Raised beaches/shorelines

These areas were once wave-cut platforms, but they are now at a higher level than the present sea level. Often, they are old cliff lines with wave-cut notches, caves, arches and stacks behind and above the current beach. The beach was formed when the sea was at that level, but it has since depleted. Raised beaches are common in Scotland, normally at levels of 8m, 15m and 30m (approximate due to differential uplift). On the Isle of Arran near Drumadoon there is a raised beach with many features including King’s Cave. Portland in Dorset is also a raised beach

Coastal Plains/Marine Platform

This is a section of low-lying land adjacent to a coast. Normally, they are separate from the rest of the land due to the presence of nearby landforms.

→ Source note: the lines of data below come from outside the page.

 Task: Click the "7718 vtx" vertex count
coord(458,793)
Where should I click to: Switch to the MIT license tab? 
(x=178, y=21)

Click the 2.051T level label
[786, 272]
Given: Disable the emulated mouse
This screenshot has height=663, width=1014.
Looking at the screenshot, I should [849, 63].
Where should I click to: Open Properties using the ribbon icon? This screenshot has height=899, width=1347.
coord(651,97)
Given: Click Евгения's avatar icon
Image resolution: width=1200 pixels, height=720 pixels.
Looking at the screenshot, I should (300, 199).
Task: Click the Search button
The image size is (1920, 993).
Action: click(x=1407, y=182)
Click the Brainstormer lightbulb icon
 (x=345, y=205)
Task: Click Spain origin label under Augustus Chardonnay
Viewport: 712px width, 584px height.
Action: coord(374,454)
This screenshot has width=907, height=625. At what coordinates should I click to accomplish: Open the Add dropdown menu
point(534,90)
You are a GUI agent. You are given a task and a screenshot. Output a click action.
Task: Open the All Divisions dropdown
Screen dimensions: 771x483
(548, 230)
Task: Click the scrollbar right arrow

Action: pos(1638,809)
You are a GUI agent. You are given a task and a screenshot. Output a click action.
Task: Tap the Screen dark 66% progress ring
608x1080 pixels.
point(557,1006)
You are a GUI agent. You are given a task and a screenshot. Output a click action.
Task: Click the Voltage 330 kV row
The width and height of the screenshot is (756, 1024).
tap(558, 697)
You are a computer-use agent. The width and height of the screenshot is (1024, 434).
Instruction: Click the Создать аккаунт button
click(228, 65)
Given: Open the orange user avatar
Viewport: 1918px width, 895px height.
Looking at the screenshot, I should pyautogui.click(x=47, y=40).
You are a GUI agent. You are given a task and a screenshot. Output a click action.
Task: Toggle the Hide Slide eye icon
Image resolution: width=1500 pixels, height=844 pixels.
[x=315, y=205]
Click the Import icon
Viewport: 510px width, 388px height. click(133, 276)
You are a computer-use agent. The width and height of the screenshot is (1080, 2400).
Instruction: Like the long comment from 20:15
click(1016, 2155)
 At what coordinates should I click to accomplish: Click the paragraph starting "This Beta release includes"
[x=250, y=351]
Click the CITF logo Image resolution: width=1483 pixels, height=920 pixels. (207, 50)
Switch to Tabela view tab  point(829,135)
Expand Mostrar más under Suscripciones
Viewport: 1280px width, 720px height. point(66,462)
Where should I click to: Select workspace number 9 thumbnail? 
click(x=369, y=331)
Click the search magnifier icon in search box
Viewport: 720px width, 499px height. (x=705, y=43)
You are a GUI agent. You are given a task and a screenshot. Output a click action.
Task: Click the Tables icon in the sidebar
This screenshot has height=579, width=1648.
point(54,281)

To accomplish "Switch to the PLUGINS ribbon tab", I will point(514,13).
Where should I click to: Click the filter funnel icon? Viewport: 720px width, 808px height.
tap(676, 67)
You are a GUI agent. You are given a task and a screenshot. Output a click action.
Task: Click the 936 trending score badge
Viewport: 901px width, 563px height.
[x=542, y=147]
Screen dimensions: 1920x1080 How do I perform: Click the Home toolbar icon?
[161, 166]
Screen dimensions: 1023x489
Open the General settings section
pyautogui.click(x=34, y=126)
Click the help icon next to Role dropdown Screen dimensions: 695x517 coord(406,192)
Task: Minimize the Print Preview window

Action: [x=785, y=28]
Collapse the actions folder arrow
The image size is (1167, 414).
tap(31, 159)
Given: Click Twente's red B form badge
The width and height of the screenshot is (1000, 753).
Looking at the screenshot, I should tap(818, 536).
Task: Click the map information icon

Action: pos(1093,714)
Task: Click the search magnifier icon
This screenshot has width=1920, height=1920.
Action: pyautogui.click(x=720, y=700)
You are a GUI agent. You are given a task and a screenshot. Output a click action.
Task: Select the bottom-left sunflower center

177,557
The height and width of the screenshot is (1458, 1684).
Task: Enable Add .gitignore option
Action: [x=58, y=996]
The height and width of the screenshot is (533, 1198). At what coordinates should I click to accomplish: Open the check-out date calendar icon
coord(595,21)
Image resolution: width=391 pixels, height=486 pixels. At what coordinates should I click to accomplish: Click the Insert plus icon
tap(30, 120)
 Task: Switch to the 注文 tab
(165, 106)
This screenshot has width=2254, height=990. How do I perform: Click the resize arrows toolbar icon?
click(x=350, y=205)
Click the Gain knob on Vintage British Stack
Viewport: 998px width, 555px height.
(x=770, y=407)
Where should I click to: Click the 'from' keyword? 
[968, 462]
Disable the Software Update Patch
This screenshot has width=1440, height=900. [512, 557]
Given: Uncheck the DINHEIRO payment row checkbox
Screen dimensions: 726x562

They can form by starting as a continental shelf (flat piece of land below sea level). As sea level falls, land is exposed forming a coastal plain. Alternatively, they form through transportation and deposition of rock, soil and other sediment by river currents into the ocean, forming a build-up. In Western South America, there is a large coastal plain between Andes Mountains and Pacific Ocean.

Relict cliffs

This is basically just a part of a raised beach, but more specifically, it is the old cliff which has survive destructive processes. They display features like caves, arches and stacks. King’s Cave on the Isle of Arran is found on a relict cliff.

Raised mudflats

These are similar to raised beaches but take the form of a mudflat instead. The raised stretch follows the regular pattern of a mudflat. It is a sheltered area with pioneer species like halophytes. As sea levels have fallen in the past, the salt marsh grows wider and streams form along it, creating new base levels.